**Dataset entries**
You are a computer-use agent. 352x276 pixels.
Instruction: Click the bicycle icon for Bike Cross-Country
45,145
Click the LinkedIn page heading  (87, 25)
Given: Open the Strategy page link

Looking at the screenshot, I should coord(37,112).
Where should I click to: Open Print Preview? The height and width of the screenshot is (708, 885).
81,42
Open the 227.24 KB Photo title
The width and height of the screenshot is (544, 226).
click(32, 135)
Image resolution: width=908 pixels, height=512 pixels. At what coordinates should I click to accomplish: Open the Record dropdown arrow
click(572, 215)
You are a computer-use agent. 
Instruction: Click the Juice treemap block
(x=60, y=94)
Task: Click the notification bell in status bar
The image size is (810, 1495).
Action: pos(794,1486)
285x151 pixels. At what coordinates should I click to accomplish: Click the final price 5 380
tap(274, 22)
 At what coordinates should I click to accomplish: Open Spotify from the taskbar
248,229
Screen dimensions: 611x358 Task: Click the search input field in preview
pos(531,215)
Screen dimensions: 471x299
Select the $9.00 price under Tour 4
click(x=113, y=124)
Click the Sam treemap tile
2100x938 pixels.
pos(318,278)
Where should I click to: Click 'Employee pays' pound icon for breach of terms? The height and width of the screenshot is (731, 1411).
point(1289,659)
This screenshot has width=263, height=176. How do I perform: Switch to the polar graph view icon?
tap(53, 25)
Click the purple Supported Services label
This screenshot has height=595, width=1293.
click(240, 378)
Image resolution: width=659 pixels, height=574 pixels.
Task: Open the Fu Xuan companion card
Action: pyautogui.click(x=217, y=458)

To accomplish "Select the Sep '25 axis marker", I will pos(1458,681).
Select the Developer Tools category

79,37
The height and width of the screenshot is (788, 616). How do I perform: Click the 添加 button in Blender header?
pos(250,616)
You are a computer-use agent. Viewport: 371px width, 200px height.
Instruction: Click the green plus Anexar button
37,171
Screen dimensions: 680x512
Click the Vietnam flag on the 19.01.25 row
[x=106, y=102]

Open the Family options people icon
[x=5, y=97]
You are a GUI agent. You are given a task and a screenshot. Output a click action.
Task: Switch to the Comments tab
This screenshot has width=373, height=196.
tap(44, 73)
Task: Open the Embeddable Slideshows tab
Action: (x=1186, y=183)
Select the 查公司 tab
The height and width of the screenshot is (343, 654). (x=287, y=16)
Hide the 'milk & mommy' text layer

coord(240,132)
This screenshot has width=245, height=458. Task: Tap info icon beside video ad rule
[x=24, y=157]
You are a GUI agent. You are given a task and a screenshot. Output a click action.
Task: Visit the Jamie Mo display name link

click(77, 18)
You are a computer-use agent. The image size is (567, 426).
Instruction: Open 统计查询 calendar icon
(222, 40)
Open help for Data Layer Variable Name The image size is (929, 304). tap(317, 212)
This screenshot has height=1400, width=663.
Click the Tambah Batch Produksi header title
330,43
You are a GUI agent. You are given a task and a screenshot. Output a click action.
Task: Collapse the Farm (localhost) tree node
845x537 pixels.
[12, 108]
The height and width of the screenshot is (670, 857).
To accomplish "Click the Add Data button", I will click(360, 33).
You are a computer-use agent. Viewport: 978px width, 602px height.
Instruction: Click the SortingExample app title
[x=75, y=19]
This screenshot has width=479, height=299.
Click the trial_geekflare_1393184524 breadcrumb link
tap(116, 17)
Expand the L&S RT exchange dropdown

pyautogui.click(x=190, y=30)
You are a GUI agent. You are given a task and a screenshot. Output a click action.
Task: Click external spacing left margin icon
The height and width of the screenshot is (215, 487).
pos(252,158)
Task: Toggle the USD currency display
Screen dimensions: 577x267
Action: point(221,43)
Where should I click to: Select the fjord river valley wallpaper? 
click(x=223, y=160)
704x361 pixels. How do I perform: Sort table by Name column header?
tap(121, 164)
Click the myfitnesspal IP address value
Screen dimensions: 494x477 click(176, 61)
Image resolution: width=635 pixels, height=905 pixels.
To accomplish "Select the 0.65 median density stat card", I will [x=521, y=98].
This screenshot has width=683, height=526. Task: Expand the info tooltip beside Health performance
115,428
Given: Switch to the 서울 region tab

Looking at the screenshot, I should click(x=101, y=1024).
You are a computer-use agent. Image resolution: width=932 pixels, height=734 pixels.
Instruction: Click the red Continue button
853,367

**WORK TASK**
For the string "will", filter the data and copy out each line where it occurs.

**SOLUTION BELOW**
To accomplish "Select the Sep '25 axis marker", I will pos(1458,681).
To accomplish "Click the Add Data button", I will click(360, 33).
To accomplish "Select the 0.65 median density stat card", I will [x=521, y=98].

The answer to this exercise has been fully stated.